Heroic behaviour is not exclusively a male attribute. Women also behave with courage in times of war and peace, although their acts of bravery are not always recognized.
Canadian nurses volunteered their services during a period of great change and innovation in the field of military medical services. It was also a time of tremendous danger. Canadian military nurses, or nursing sisters, as they were sometimes called, often worked right near the front in wartime. They were also present on hospital ships, where they daily faced the threat of torpedo attacks.
Many of them lost their lives on the job.
Records show that the first women officially in the Royal Canadian Navy were six RCN nurses in WWI who served during August 1914 on His Majesty’s Canadian Hospital Ship HMCHS Prince George, the only Canadian hospital ship to ever sail with the Royal Canadian Navy (RCN).
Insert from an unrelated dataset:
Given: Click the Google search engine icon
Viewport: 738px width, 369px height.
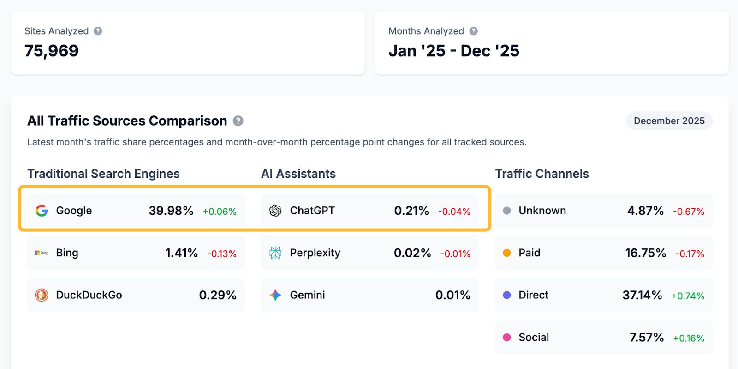Looking at the screenshot, I should (x=41, y=211).
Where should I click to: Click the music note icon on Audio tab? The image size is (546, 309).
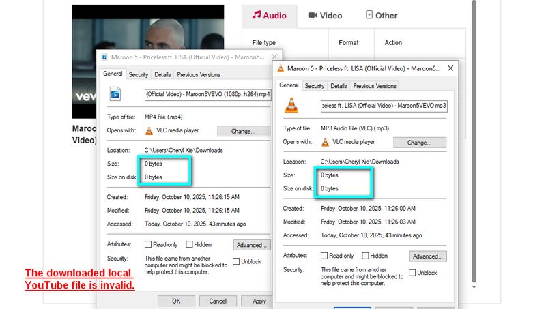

To find out more about their contribution, see the article about RCN Nurses in WWI in the Paving the Way section of our website.
Just hours after Britain declared war on Germany on September 3, 1939, the unarmed passenger liner Hannah Baird was working aboard, the S.S. Athenia, was torpedoed by a German submarine, U-130. Although she was the first Canadian casualty of the Second World War, Baird’s name is not well known.
Nor are the names of the other seven Canadian women who died while serving in merchant ships during both World Wars.
Maude Elizabeth Steane was one of an adventurous group of women from Canada who trained as radio operators and then went to sea with the Norwegian Merchant Navy, the only Allied merchant fleet that at that time permitted women to serve aboard ships in that role. She lost her life while working as a wireless operator aboard the S.S. Viggo Hansteen. Like Hannah Baird and the other Merchant Marine Women who perished, her name might be forgotten entirely if not for the efforts of a few veterans and researchers.
Mollie Entwistle was awarded the British Empire Medal (Military) for her “conspicuous coolness and courage” in saving her Canadian Women’s Army Corps (CWAC) colleagues from an Ottawa hotel fire in 1942.
CFB Esquimalt Naval and Military Museum honours all these women of courage, and the many whose names will never be recognized.